For healthcare to be of measurable quality, affordable, and accessible it has to be flexible enough to address the needs of the working poor, the unemployed, the uninsured and uninsurable, for example, the diabetic, the hypertensive, the cancer patient, the epileptic, the mentally ill, the disabled, the aged and infirmed. It is impossible to have quality without accountability. The patient has to belong to a doctor and the doctor to a patient, wrapped in a network of care. As long as price is the arbiter of access, you can never have a quality standard because many people do not make logical decisions about their health and money. Parents sacrifice their health for their children, their spouses, their parents.  

When we talk about prevention, I think we are talking as much about being proactive. Our current healthcare model focuses on a reactive hospital model. We allow problems to grow to a heightened level of need and then we throw everything at it. A proactive approach would implement a system to:  

Strengthen the primary care network Insist that everybody has a primary care doctor Require that diagnosis and treatment defined by a protocol that has measurable outcomes be implemented.   

What should we do?

Focus on primary care. We drive doctors away from primary care, lose our monitoring system, and waste our country’s wealth (GDP) on a broken system. Capitated primary healthcare utilizing a medical home model, feeds the primary care doctor’s fuel tank and creates an accountability system, between patient doctor and doctor hospital and doctor public health department that would revolutionize how we treat those in need and how we spend healthcare dollars. Re-examine employer-based healthcare.
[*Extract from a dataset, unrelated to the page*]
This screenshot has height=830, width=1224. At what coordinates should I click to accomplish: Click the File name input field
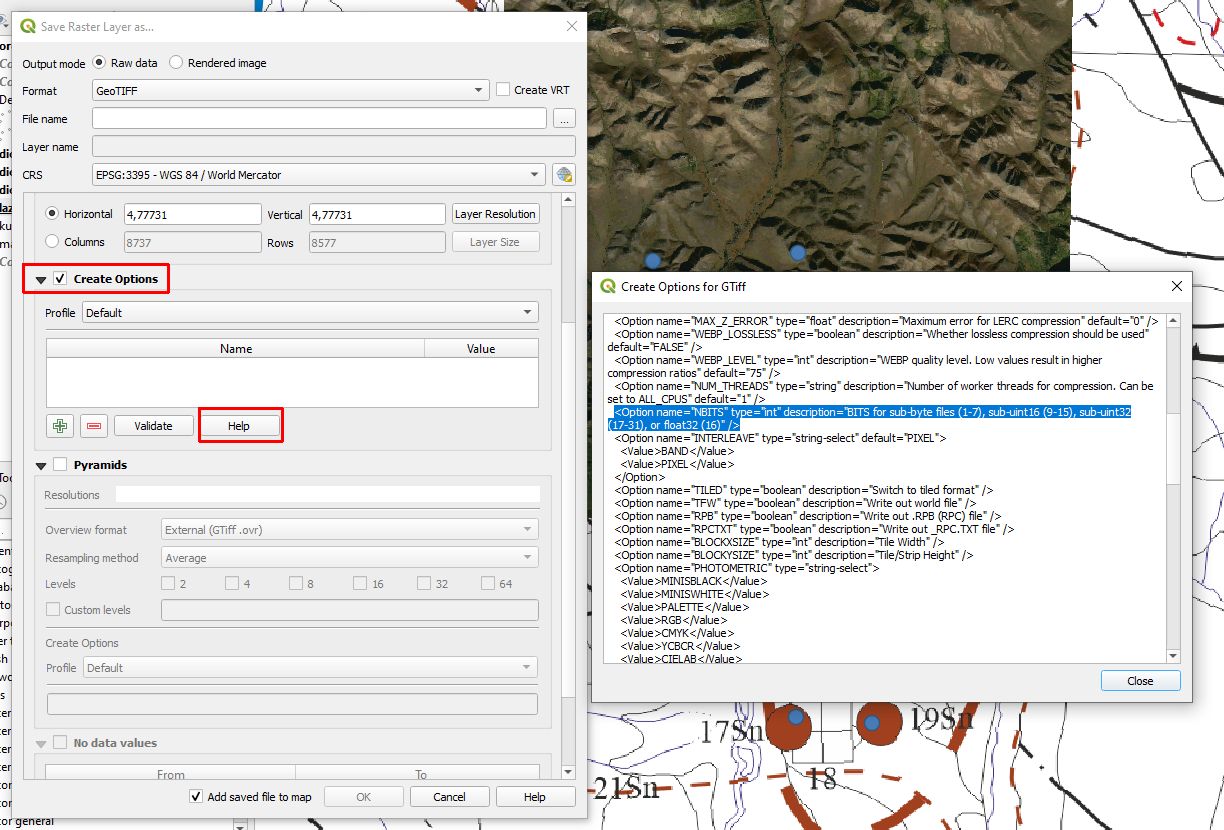coord(319,119)
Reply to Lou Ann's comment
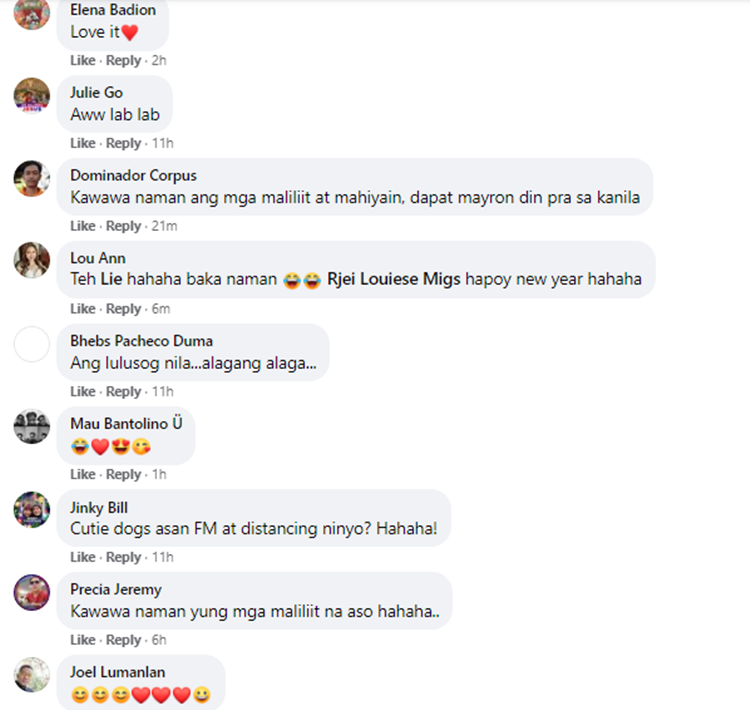The height and width of the screenshot is (710, 750). tap(124, 308)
Employer based health insurance has failed us. It bankrupted General Motors, bankrupted the City of Columbia and forces unrelated to the nature of entrepreneurship and business manipulate its structure. Not only can the onset of a life threatening disease by an employee cause healthcare costs to rise for an entire company and its employees, but also the premature birth of an employee’s child, or the brain injury of a careless youth. What capriciousness created a system that makes unrelated people and businesses the victims of other unrelated people’s misfortune, carelessness or neglect? Why should a car dealer or a university, or a manufacturer have to worry about this? Insist that our government and legislators, town, city, county, state and nation re-examine the premise’s upon which our patchwork of healthcare systems are built and how the poor, minorities, and rural populations are disproportionately impacted by this broken system. Though there are real dangers of jumping from the frying pan into the fire, we must act; doing nothing is not an option.  

Dean Slade is the Director of Grants and Planning at Eau Claire Cooperative Health Centers and has twenty years in healthcare. Ten years spent in managing a self-funded healthcare program for a Christian University and eight years working with Dr. Stuart Hamilton on helping design innovative healthcare models for providing access to low-income working poor. He is the designer of “The Plan” a comprehensive primary healthcare model with 350 members, partially funded by a grant from the United Way of the Midlands, which provides access to primary healthcare services for individuals and employers for an application fee of $20 and $25 per month. The model, embraced by the Cooperative’s physicians as a means to treat uncontrolled diabetics and hypertensives that must not use price as a determinant of seeking care, improves health outcomes.